Why does only version 1. (star) work here and version 2. (plus) not match the second leading space?

I presume that it's because of the higher priority of the greedy + from [ \t]+ over the look-ahead's, but how can I rationalize to expect this?

回答1:

In short:

The negative lookbehind just checks if the current position is not preceded with the lookbehind pattern and the result of the check is either true (yes, go on matching) or false (stop processing the pattern, go for the next match). The check is not affecting the regex index, the engine remains at one and the same location after performing the check.

In the current expressions, the lookbehind pattern is checked first (as the pattern is parsed from left to right, not vice versa), and only if the lookbehind check returns true the [ \t]+ pattern is tried. In the first expression, the negative lookbehind returns false as the lookbehind pattern finds a match (the start of string). The second expression negative lookbehind returns true because there is no start of string followed with 1 or more spaces/tabs at the beginning of a string.

Here is the logic behind the 2 expressions:

  • The lookbehind check is performed first. In the first expression, (?<!^[ \t]*) is trying to match at the beginning of a string. A beginning of a string has no beginning of a string (^) followed with 0+ spaces or tabs. It is important to note that a lookbehind implementation in .NET checks the string in the opposite direction, flips the string, and searches for zero or more tabs and the string boundary. In case of (?<!^[ \t]*), the lookbehind returns false because there is a start position before 0 spaces or tabs (note we are still at the beginning of a string).

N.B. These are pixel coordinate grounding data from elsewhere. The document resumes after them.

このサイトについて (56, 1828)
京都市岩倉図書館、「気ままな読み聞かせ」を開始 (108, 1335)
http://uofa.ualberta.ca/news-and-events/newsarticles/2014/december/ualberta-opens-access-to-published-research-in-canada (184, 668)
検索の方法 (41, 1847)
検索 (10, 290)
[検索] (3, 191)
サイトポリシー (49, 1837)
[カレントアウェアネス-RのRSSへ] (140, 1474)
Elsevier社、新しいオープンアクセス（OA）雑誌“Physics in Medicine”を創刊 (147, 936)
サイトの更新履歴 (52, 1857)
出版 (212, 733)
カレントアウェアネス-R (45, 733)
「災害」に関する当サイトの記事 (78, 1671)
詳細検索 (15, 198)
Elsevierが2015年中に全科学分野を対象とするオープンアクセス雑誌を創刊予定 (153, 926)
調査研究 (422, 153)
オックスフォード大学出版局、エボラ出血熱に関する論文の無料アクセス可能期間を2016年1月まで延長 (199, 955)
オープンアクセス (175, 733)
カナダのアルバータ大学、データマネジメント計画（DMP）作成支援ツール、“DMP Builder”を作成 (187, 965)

The second expression lookbehind, (?<!^[ \t]+), returns true, because there is no tab or space before the start of string at the 0th index in the string, and thus, the [ \t]+ consuming pattern grabs the leading horizontal whitespace. That moves the regex index further and another match is found later in the string.

  • After failure at the beginning of the string, the first expression tries to match after the first space. However, the (?<!^[ \t]*) returns false because there is beginning of string followed with 1 space (the first one). Same story repeats with the position after the second space. The only spaces matched with the first (?<!^[ \t]*)[ \t]+ expression are those that are not at the beginning of the string.

Lookahead analogy

Check the analogous lookahead patterns: a [ \t]+(?![ \t]+$) pattern will find both whitespace chunks in "bb bb ", while [ \t]+(?![ \t]*$) will not match those at the end of the string. The same logic applies: 1) the * version allows matching an empty string, so the end of string is found and the negative lookahead returns false, the match is failed. When the + version encounters and consumes the trailing whitespaces, the regex engine, staying at the end of string, cannot find 1 or more spaces/tabs followed with another end of string, thus, the negative lookahead returns true and the trailing whitespaces are matched.